For the movement of electrons and holes, it is preferable that the difference between the HOMO energy level and the difference between the LUMO energy level of adjacent layers be 0.5 eV or less.

For example, the HOMO energy level of the first hole auxiliary layer 182 may be -5.2 eV and the LUMO energy level may be -3.7 eV. The HOMO energy level of the second hole auxiliary layer 183 may be -5.7 eV, and the LUMO energy level may be -2.6 eV. The HOMO energy level of the first blocking layer 184 may be -5.7 eV and the LUMO energy level may be -2.3 eV. The HOMO energy level of the light emitting material layer 185 may be -6.0 eV and the LUMO energy level may be -2.9 eV. The HOMO energy level of the second blocking layer 186 may be -6.5 eV and the LUMO energy level may be -2.9 eV. The HOMO energy level of the first electron auxiliary layer 187 may be -5.9 eV, and the LUMO energy level may be -3.0 eV.

Meanwhile, the Fermi level of the first electrode 162 may be -4.8 eV, and the Fermi level of the second electron auxiliary layer 188 and the second electrode 192 may be -3.2 eV.

Referring back to FIG. 1, the second electron auxiliary layer 188 on the first electron auxiliary layer 187 is an electron injection layer (EIL), and electrons from the second electrode 190 are used as a light emitting material. It serves to smoothly inject into the layer 185.

The second electron auxiliary layer 188 is simultaneously formed in the first, second, and third pixel regions P1, P2, and P3 through a thermal evaporation process. Accordingly, the second electron auxiliary layers 188 of the first, second, and third pixel regions P1, P2, and P3 are connected to each other and have the same thickness.

In this case, the thickness of the second electron auxiliary layer 188 may be 1 nm to 2 nm, but is not limited thereto.

For example, the second electron auxiliary layer 188 may be made of LiF, and the second electron auxiliary layer 188 may be omitted.

In the first embodiment of the present invention, the first hole auxiliary layer 182 is formed through a solution process, and the remaining layers of the light emitting layer 180 are formed through a thermal evaporation process. Only a metal mask is needed.

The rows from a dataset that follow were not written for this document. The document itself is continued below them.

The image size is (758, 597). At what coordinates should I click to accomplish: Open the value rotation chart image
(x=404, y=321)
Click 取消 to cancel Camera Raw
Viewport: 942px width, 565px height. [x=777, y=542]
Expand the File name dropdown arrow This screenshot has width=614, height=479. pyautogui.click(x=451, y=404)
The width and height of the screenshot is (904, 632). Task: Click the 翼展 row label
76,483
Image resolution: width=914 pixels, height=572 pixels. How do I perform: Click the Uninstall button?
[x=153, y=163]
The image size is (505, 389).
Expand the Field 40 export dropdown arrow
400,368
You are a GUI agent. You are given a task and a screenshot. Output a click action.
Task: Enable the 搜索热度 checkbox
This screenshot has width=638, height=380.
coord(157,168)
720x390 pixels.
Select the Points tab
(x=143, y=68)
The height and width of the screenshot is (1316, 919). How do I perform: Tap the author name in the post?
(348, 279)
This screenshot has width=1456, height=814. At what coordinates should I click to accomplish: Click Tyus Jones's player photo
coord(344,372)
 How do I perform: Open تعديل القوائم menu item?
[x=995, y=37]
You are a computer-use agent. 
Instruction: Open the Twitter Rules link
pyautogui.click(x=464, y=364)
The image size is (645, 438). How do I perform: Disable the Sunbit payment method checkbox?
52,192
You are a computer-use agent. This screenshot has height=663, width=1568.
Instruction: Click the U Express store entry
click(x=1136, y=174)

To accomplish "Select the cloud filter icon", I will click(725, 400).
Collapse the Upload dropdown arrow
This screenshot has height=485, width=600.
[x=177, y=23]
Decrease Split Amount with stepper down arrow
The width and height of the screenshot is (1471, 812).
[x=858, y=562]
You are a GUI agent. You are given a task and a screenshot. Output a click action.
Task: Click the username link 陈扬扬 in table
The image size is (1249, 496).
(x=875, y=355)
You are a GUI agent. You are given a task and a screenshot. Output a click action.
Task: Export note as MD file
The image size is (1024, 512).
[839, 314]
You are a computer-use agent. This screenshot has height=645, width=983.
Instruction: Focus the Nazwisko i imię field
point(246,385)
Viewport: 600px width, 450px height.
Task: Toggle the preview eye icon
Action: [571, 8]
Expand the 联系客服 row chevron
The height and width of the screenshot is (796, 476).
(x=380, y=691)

Next, a second electrode 190 is formed on the second electron auxiliary layer 188. The second electrode 190 is a cathode that supplies electrons, may be made of a conductive material having a relatively low work function, and substantially covers the first, second, and third pixel regions P1, P2, and P3. It may be formed on the entire surface of the containing substrate 100.

As mentioned above, the electroluminescent display device of the present invention may be of a top emission type, and in this case, the second electrode 190 may have a relatively thin thickness so that light is transmitted. For example, the thickness of the second electrode 190 may be 8 nm to 13 nm, but is not limited thereto.

The second electrode 190 may be made of aluminum (Al), magnesium (Mg), silver (Ag), or an alloy thereof. As an example, the second electrode 190 may be made of a magnesium and silver alloy. When the second electron auxiliary layer 188 is present, the silver content is greater than the magnesium content, and the second electron auxiliary layer 188 is omitted. In this case, the content of magnesium may be greater than the content of silver.

Meanwhile, a capping layer (CPL) 195 is formed on the second electrode 190. Like the second electrode 190, the capping layer 195 may be substantially formed on the entire surface of the substrate 100, and the capping layer 195 may have a thickness of 50 nm to 100 nm.

The capping layer 195 may be made of an organic material having a relatively high refractive index, and at this time, the wavelength of light traveling along the capping layer 195 is amplified by surface plasma resonance, thereby causing a peak. The intensity of) increases, so that the light efficiency in the top emission type electroluminescent display device can be improved. For example, the capping layer 195 may be made of an amine compound or a carbazole compound.

This capping layer 195 may be omitted.

As described above, in the first embodiment of the present invention, the thickness of the light emitting layer 180 in each pixel region P1, P2, P3, and more specifically, the thickness of the first hole auxiliary layer 182 is different, so that each pixel The light emitting diodes De in the regions P1, P2, and P3 may have a device thickness corresponding to a micro-cavity effect corresponding to the wavelength of the emitted light, thereby increasing light efficiency.

At this time, by forming the first hole auxiliary layer 182 through a solution process, the thickness of the first hole auxiliary layer 182 may be different for each of the first, second, and third pixel regions P1, P2, and P3. . Accordingly, compared to the case of forming the first hole auxiliary layer through the thermal evaporation process, the number of layers to be laminated and/or the micrometal mask can be minimized, and thus manufacturing cost and manufacturing process can be reduced.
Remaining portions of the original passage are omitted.